Короче говоря, цивилизация заманила меня обратно в свои цепкие объятия – и всего лишь при помощи сантехники.

Только к вечеру, отмокнув, насладившись, обсушившись, я вылезла на белый свет. Мичлав вызвал меня вниз, чтобы составила ему компанию за чашечкой некрепкого кофе.

Кофе!!

Испить этот божественный напиток, сидя на уличной веранде отеля – как приятно! А вот вновь увидеть наставника – не очень. Он опять был выбрит, одет в чёрное, расслаблен почти до сонного состояния. Как и я. Какое-то время мы с ним просидели молча, наблюдая мирное движение переговаривающихся пешеходов. Звучала коктейльная музыка, звенели чашки. Воздух подрагивал от жары цвета песчаника, но веранда овевалась прохладным ветерком с лёгкой вуалью ледяной воды.

- Ну как? – лениво вздохнул охотник, перекладывая одну на другую далеко вытянутые ноги.

- Да ничего, - в тех же интонациях крякнула я.

- Своим уже отчиталась, что всё?

- Ой, нет…

Даже не вспомнила, что надо позвонить домой! И сказать, что рейд закончился, что «всё», что я теперь вне опасности!

- Да не парься. Я им просигналил. Я-то вижу, что ты у меня человек работы, а не общения.

Наверное, это комплимент. Но неприятный в его исполнении.

- Кое о чём хотел с тобой переговорить, малышка, - вдруг сказал он немного устало и слишком серьёзно, - собственно, на эту тему.

Внутри сразу зашевелилось нехорошее предчувствие. Подобная серьёзность на грубом лице моего наставника выглядела необычно.

- Со всеми своими выкрутасами ты показала себя неплохо. Всё, что я и предполагал, ты мне продемонстрировала – голову на плечах, выносливость, способность страх преодолеть, самостоятельность, реакцию. Зубы показывать умеешь, и даже мне. А беззубые далеко не прорываются.

Он усмехнулся и взглянул в мою сторону, вызывая тем самым ещё больший душевный дискомфорт.

- Заниматься охотой может крайне малое количество людей. А заниматься ею на пару со мной – ещё меньше.

Чуя дурное, я украдкой огляделась в поисках путей отступления.

- Короче говоря, меня ты радуешь.
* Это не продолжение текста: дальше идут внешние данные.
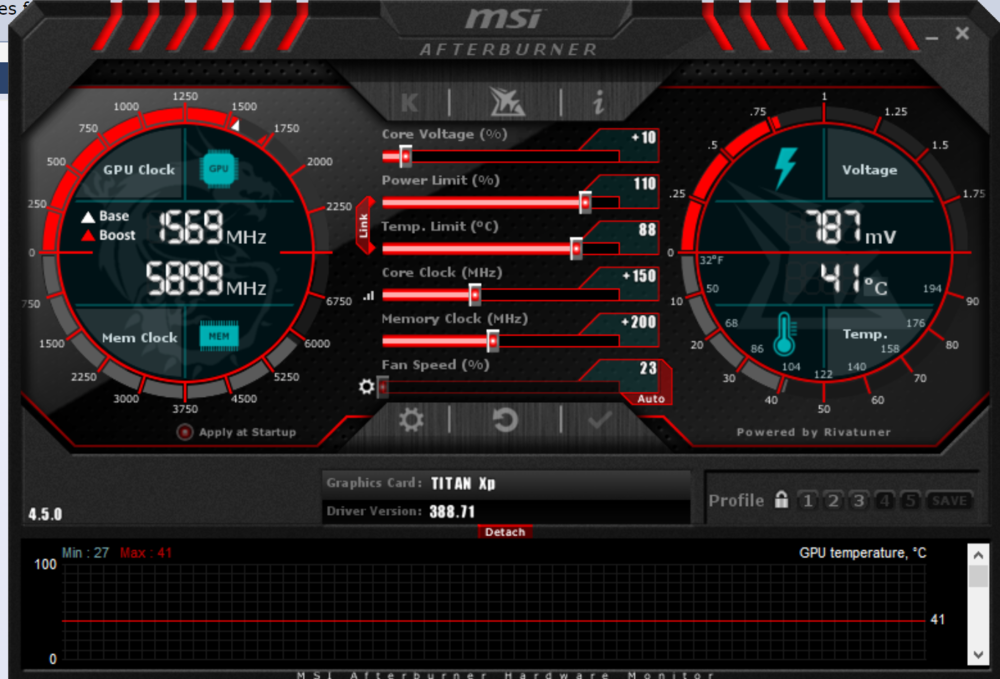Click the MEM icon beside Mem Clock
Image resolution: width=1000 pixels, height=679 pixels.
(x=218, y=338)
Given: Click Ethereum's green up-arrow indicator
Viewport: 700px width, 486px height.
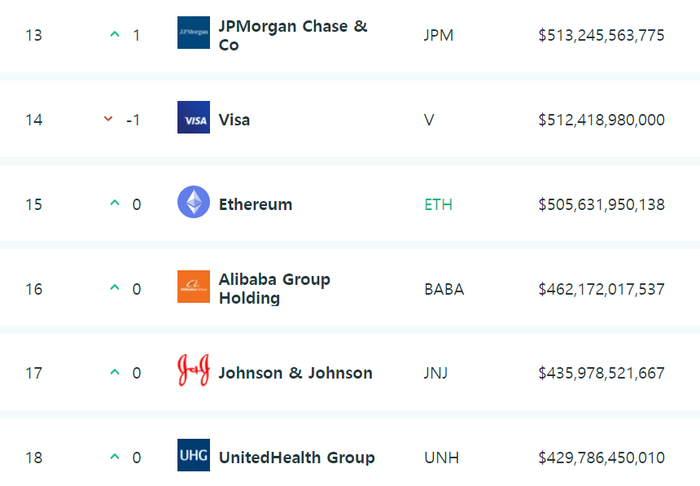Looking at the screenshot, I should pyautogui.click(x=115, y=203).
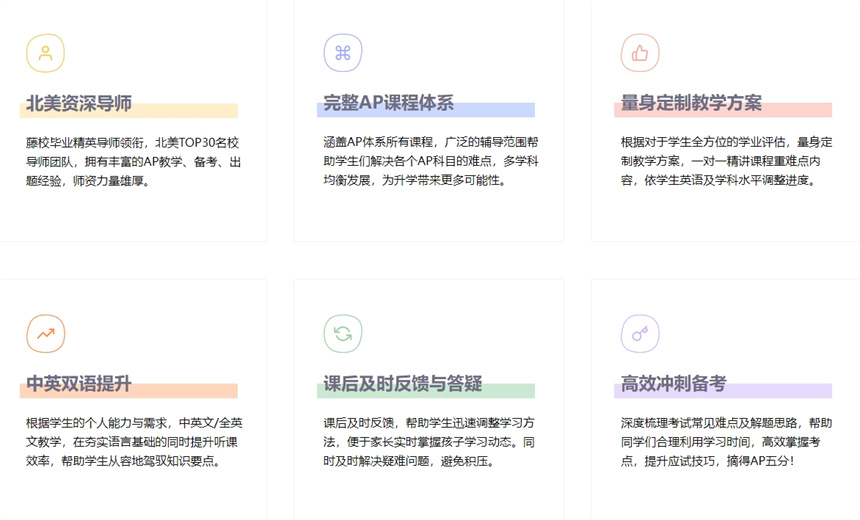Click the yellow person icon for 北美资深导师
This screenshot has height=520, width=860.
[45, 54]
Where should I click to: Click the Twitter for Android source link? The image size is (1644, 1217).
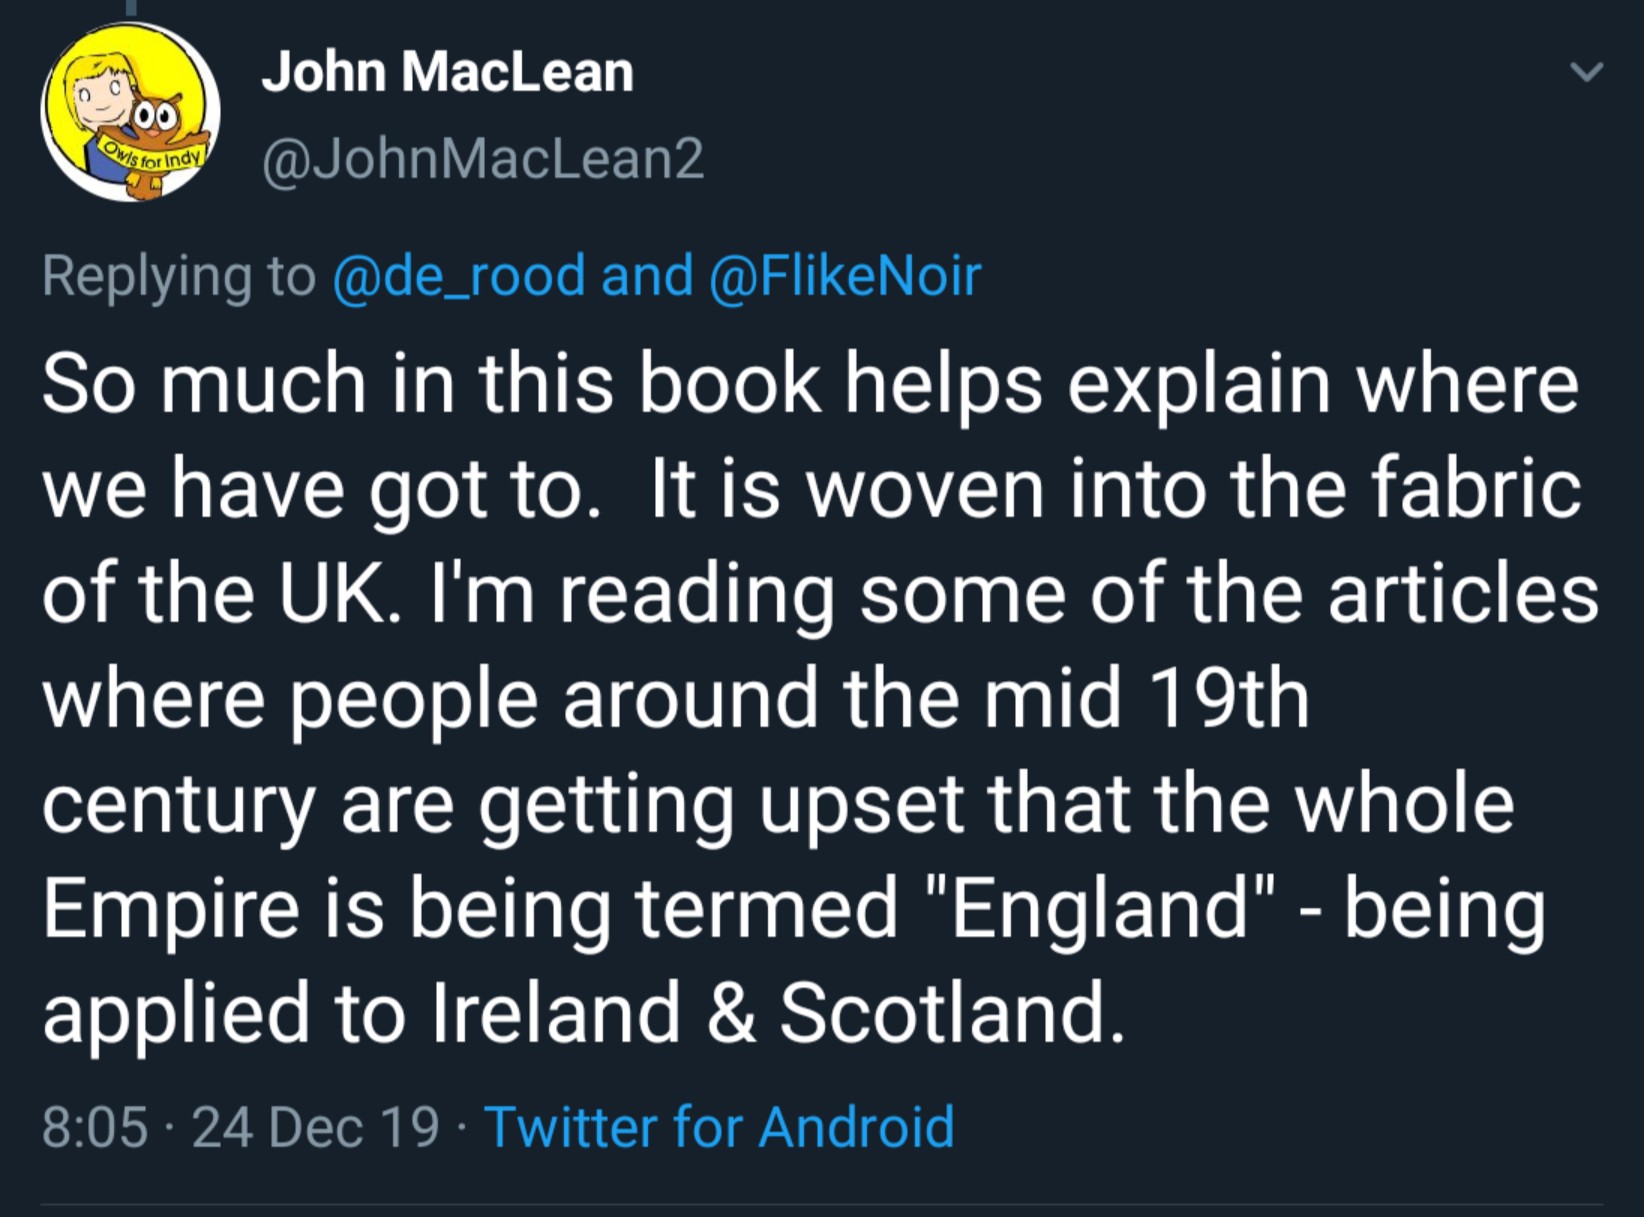(719, 1127)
Завтра объявят оценку, и ты посмотришь на всё глазами публики. И на себя в том числе.

Мичлав многозначительно поднял чёрную бровь, а я попыталась отбить то, чем в меня кинули:

- Я к этой оценке не имею ни малейшего отношения! Заслуга всецело ваша, я же вам всегда мешала, с самых первых дней! Только если оценка будет плохой – только это покажет моё участие в работе.

Охотник с ленивой досадой цокнул языком и даже прихлопнул ладонью по столику, понуждая молчать. Рука его оказалась почти передо мной, словно никакой преграды нас не разделяло. Чашка с кофе тихонько звякнула.

- Вот этой дури не надо, - без раздражения протянул он и покачал заметно обросшей крутыми кудрями головой. – Если я говорю тебе что-либо, значит, так и есть.

- Но господин Мичлав!..

- Чего-чего? – тут наставник даже проснулся. Расслабленное выражение его лица раскололось неприятным удивлением. – Это что ещё такое, девочка?

- Простите, вырвалось… - я поспешно отвела взгляд, чувствуя себя полностью прижатой к земле.

- Ты, чёрт возьми, полдня провела отдельно – и опять «господин»? Хах, это после того, как я тебя на руках таскал и нянчил, а ты мне сопением своим спать не давала! – Мичлава искренне повеселила моя неслучайная оговорка. – Слушай, из нас двоих вроде я считаюсь одиночкой, а такой дури во мне нет! Мы уже даже кровь друг друга по цвету отличить сможем – пора бы и тебе меня на «ты» называть. Нет, давай-ка вспомним, кто у нас тут господин. Только попробуй меня завтра на людях так назвать! И имей в виду, семнадцать лет исполнится, будешь говорить «ты», ясно тебе?

Что значит, «семнадцать лет исполнится»?!! Мне семнадцать будет аж через три месяца! С каждой минутой эта беседа пахла всё хуже.